Document extract:
* * *
To be successful is to see some of my hopes realized.
Not to be successful is to see an entirely new path, that perhaps I should walk alone.

3 weeks after December 6th, my path will show itself.

Monday, February 17, 2014

I Have Returned

Last night I decided to return to Facebook for however long I wanted. A few months ago I jumped onto Facebook for about ten minutes and deleted all of my notes. Every single one. Even though my notes were exciting, and perhaps inspiring to some people, I chose to delete them because I wanted my life to be a little more private. In fact, the entire reason I left Facebook was for more privacy. I felt people were "checking up on me" instead of actually communicating with me. So, for about a year and a few months I only spoke to several people through email, and it was nice hearing from them, and realizing how their lives have changed.

I reviewed my friends and I can see a few people are missing. I wonder if they decided to go off the grid as well? I think it's a great idea and that everyone should do it at least once, so they can re-evaluate how much time they put into Facebook and how much the responses mean to them. I'm definitely happy to hear from my Facebook friends, but I try to turn off my computer at least twice a day and just hang out with my son and my books. Or get some school work done. I should be reading the Bible more often, but for some reason I've been avoiding it. Perhaps that means something?

Whatever the case, now that I have returned to Facebook, I am considering removing an additional person here and there. I know of someone in particular that seems to only be my friend when it's convenient and that kind of behavior bothers me. Yet, Facebook isn't "deep" enough for me to be so offended that I have to remove that person. In the coming months I think I'll know what to do.

Friday, October 18, 2013

Nightmares.
* * *
Problems and tasks:
1) Summarize the blog post about returning to Facebook in two sentences.
2) In the blog post about returning to Facebook, what reason does the writer give for having left Facebook in the first place?
* * *
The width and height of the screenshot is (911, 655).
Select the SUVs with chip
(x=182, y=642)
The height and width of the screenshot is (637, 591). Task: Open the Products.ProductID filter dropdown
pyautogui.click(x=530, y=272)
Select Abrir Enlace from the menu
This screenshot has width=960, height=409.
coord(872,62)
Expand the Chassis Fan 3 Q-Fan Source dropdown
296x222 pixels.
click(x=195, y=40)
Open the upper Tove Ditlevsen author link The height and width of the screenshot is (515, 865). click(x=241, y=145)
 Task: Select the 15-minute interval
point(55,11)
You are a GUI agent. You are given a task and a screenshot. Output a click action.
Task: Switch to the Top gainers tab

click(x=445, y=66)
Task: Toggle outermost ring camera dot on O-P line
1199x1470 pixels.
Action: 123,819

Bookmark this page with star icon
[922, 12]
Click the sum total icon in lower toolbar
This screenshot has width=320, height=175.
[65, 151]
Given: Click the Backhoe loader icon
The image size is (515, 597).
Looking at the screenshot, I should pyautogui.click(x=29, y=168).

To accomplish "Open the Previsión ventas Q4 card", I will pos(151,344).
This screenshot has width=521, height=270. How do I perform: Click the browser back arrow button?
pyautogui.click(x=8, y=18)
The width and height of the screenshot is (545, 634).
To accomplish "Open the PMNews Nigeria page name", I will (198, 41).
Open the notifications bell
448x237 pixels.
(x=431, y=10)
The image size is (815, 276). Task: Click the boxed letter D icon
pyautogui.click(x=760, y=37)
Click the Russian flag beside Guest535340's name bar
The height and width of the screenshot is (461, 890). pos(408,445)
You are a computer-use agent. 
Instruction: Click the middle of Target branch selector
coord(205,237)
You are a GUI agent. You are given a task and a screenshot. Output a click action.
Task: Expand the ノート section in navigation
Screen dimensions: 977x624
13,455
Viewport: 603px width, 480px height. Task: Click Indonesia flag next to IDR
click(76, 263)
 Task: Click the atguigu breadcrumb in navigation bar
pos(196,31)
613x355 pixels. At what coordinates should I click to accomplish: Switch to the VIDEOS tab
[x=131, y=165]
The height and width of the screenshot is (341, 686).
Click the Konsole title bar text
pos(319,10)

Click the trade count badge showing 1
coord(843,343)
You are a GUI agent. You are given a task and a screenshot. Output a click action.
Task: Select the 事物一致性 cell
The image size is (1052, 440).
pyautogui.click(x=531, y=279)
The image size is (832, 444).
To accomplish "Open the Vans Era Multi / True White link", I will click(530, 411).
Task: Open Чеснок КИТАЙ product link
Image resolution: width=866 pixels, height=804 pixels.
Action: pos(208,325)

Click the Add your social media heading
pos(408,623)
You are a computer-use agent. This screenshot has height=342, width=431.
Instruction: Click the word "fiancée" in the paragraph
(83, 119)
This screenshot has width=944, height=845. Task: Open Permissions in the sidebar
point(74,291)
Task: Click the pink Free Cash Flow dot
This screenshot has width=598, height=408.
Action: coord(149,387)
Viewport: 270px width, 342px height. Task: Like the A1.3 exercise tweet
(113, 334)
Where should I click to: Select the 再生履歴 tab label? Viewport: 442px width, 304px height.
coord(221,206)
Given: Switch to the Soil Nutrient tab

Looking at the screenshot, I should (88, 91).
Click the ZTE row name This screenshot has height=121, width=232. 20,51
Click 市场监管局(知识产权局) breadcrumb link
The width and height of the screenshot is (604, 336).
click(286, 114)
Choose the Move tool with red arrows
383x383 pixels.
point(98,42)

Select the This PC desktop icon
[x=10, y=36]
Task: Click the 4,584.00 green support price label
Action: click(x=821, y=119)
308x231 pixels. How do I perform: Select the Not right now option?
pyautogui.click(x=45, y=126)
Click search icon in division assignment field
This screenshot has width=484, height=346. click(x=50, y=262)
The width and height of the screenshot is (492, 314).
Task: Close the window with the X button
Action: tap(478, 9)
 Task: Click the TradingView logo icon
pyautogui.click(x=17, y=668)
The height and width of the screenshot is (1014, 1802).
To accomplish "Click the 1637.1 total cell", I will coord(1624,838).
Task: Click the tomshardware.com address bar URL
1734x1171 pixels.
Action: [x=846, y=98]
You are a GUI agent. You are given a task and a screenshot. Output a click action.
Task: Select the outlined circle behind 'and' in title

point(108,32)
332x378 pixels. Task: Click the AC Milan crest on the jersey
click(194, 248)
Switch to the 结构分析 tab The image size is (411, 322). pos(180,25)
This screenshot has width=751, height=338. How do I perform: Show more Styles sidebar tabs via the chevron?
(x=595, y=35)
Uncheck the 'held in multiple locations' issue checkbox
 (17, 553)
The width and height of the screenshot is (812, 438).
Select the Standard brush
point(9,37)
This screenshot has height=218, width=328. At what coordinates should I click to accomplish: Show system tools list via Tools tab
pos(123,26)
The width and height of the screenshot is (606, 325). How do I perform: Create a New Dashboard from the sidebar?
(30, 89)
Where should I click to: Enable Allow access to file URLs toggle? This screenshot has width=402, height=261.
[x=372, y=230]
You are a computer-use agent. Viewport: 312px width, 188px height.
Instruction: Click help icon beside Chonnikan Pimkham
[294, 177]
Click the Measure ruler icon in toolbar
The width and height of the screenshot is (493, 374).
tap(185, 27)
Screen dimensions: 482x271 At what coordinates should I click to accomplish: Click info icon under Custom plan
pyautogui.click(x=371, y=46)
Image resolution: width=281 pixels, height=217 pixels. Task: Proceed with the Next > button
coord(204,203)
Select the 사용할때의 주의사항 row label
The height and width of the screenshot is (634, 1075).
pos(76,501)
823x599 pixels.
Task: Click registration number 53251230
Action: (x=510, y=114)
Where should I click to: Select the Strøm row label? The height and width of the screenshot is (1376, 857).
* * *
Answers for each item:
1) The writer returned to Facebook after spending about a year and a few months away for more privacy, and during that time stayed in touch with several people by email. Back on Facebook, the writer notices a few friends are missing, suggests everyone go off the grid at least once, and is considering removing someone who seems to be a friend only when it's convenient.

2) The writer left for more privacy, feeling that people were "checking up on" them instead of actually communicating.